━━ SELECTED EXCERPT ━━

Quota driver "DbQuotaNoLockDriver" can lock when removing the expired reservations

Bug #1954662 reported by Rodolfo Alonso
6
This bug affects 1 person
Affects Status Importance Assigned to Milestone
neutron
Fix Released
High
Rodolfo Alonso

Bug Description

Just in case, this is related to [1].

In [1] we found that we were deleting the reservations always for a specific resource and project, regardless of the date. The solution was to introduce a timeout (with reasonable value of 20 seconds) to filter the existing reservations. Any recent reservation, created by an ongoing request transaction, is keep in the DB.

This bug shows another problem related to situations with very high concurrency. The deletion of the expired reservations cannot be executed at the same time by two or more concurrent transactions. In case this happens, only one transaction will succeed and the others will fail, triggering the DB retry and ending in a DB lock state.

Error log: https://paste.opendev.org/show/811637/

[1]https://bugs.launchpad.net/neutron/+bug/1940311
[2]https://github.com/openstack/neutron/blob/e99d9a9d0697a21ba7ec84465f415f60041f3767/neutron/db/quota/driver_nolock.py#L53-L58

Changed in neutron:
assignee: nobody → Rodolfo Alonso (rodolfo-alonso-hernandez)

━━━
━━ RECORD EXCERPTS ━━

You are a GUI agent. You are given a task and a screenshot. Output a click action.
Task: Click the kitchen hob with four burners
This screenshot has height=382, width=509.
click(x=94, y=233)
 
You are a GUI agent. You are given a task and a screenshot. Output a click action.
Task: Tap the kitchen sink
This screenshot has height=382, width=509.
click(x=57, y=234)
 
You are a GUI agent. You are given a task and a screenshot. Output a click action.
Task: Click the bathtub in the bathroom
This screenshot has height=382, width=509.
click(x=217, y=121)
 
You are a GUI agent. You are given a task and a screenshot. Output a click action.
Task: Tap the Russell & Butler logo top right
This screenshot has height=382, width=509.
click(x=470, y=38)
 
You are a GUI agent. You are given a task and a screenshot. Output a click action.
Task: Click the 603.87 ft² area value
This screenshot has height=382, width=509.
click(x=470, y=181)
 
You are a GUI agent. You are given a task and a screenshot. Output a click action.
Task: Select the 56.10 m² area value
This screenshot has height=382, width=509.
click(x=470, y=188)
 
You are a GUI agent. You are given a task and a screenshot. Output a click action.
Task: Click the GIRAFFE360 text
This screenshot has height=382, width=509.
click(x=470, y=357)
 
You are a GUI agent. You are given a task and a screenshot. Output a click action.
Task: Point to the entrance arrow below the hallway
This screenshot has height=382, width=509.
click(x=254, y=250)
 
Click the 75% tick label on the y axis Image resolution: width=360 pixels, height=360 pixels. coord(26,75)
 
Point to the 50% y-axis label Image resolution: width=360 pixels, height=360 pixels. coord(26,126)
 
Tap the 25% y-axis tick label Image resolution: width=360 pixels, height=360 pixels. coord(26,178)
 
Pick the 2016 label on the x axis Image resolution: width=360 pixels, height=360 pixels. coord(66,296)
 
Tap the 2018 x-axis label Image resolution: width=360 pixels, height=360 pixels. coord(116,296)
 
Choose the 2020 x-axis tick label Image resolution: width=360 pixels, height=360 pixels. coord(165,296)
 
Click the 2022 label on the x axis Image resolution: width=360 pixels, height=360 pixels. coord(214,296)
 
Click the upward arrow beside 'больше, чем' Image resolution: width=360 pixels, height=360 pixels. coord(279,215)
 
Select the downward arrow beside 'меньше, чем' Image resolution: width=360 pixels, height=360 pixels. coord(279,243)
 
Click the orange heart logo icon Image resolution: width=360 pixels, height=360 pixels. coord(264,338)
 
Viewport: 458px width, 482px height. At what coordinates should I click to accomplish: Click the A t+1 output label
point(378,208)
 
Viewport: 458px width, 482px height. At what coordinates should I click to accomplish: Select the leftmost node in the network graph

━━━

• GOALS:
- a) From the quota driver bug report, extract word for word the passage that opens with the words containing "Just in case, this" and closes with "DB lock state.".
- b) List every web address that appears in the quota driver bug report.

• TASK ANSWERS:
- a)
Just in case, this is related to [1].

In [1] we found that we were deleting the reservations always for a specific resource and project, regardless of the date. The solution was to introduce a timeout (with reasonable value of 20 seconds) to filter the existing reservations. Any recent reservation, created by an ongoing request transaction, is keep in the DB.

This bug shows another problem related to situations with very high concurrency. The deletion of the expired reservations cannot be executed at the same time by two or more concurrent transactions. In case this happens, only one transaction will succeed and the others will fail, triggering the DB retry and ending in a DB lock state.

- b)
- https://paste.opendev.org/show/811637/
- https://bugs.launchpad.net/neutron/+bug/1940311
- https://github.com/openstack/neutron/blob/e99d9a9d0697a21ba7ec84465f415f60041f3767/neutron/db/quota/driver_nolock.py#L53-L58